Schools in my part of Virginia open on Monday, August 29. Schools have already opened in other parts of the state. As we have all seen on the news, schools (students, teachers, administrators, and support personnel) have had to deal with a lot over the past several years,. This year promises to be closer to “normal,” but it won’t be pre-COVID normal.
Here are some issues the schools will be dealing with:
Shortages and changed standards for teachers
Salary hikes – 5% 2021, 5% 2022
Most school systems in Virginia will begin the year without the number of teachers they need. There are a lot of reasons for this, but I think that some of the new factors include broad disdain for teachers expressed by political leaders and outright hostility from members of the community (including parents). Teachers have never been paid enough — and the unpaid demands on their time have always been outrageous — but this new dismissiveness of the expertise and experience teachers bring to the classroom is chasing teachers away.
Lagging test scores
Quite understandably, the closed and virtual schools of the COVID years led to a relaxed approach to standardized tests. Students, teachers, and parents were barely keeping it together, and the imposition of pre-COVID standardized tests would not have been fair to anyone.

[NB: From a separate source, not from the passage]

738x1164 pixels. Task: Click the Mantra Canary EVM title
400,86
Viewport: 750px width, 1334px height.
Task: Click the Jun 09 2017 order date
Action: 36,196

It should not come as a surprise that recent standardized tests have shown reduced test scores. Students became accustomed to the slippery standards of the COVID years, and teachers couldn’t focus on “teaching to the test” when their schedules and teaching hours were subject to unexpected alteration.
Republicans in Virginia are using the lower test scores to push for increased funding for private schools and homeschoolers while decreasing funding for the public schools. That should work out just swell.
Lab school process moving forward – confusion about eligibility of private universities to sponsor lab schools
Let’s be clear: lab schools (and other efforts to take money away from public schools) are a continuation of a decades-long effort by the Republican Party to defund public education. This started with the SOL debate of the 1990s (under Virginia GOP Governor George Allen) and continue to this year’s debate about lab schools. The last time lab schools were tried (in 2010, under Virginia GOP Governor George McDonnell) they were announced with great fanfare and died a quiet death
Delayed publication of revised American History standards
Consulting with the Thomas B. Fordham Institute to address “serious errors and omissions”. This is a conservative think tank that supports charter schools. There will be community information sessions to gather more feedback. Sessions were supposed to start in August – will now occur in September and October
Five new members of Board of Education appointed by Youngkin say they need time to get up to speed on the 400-page document.
Narrator: They have already had several months to read this document.
Standards could go into effect in 2024
This reflects, at least in part, a concern that the content of the state’s History Standards of Learning somehow reflects Critical Race Theory or other ideas that challenge a white male perspective on American history and government. The 400-page Social Studies Standards of Learning document provides a detailed outline of what teachers are required to teach. Governor Younkin’s five new appointees to the state Board of Education are likely to bring a set of opinions influenced by Youngkin’s stated desire to improve history education in Virginia – by which he means to leave out things that make white children uncomfortable.
Greater attention to books available in classrooms and libraries
In one VA school district this fall, parents will receive an email notification every time their child checks out a book
Other states – more draconian
If you want to understand why teachers and librarians are leaving the profession, you can look at this. People (including parents) with no experience in education feel quite comfortable challenging the expertise of professionals who have dedicates years – and sometimes decades – to the field of education.
COVID
Most mandatory restrictions are gone
This is going to be the source of a lot of confusion this year. COVID has not gone away – and the germ factories that are the schools will provide regular super-spreader events. Not everyone will get sick, and not everyone who gets sick will get very sick. But some medically vulnerable teachers, students, and staff will get sick and die from COVID. This is 100% predictable.
Classroom safety – VA AG Jason Miyares supports more armed school resource officers
Gov. Glenn Youngkin “has funded several hundred additional school resource officers from around the state,” said Miyares. “And every locality’s going to face their own budget challenges, so local schools are going to have to see what their challenges are, and their funding priorities.”
I know a lot of teachers, and I don’t know ONE teacher who thinks “yes, that’s the ticket! We need more guns in school!” There’s a reason why prison guards who mingle with the inmates – “inside the wire” – don’t carry guns; it’s too easy for a bad guy to take the gun from them. Think, people.
Earlier this week, I provided a workshop for history teachers in Newport News (the school system where I taught for 15 years before I retired in 2012), and they are all excited about and wary of what the new school year will bring. They are veterans of the COVID years and of the attacks on public school teachers that we see happening all over the country. All they wanted to talk about was “their kids.” Teachers teach because they care more about kids than any other group in society.
We’ll miss them when they’re gone.
This makes me feel so deep down sad. I just read where Repubs want to privatize libraries. We all know they dig banning books. What have we become that the concept of the public good is so anathema to our thinking and living in our country?
I have never been so glad to be retired. I can only imagine the added stress teachers have faced in recent years.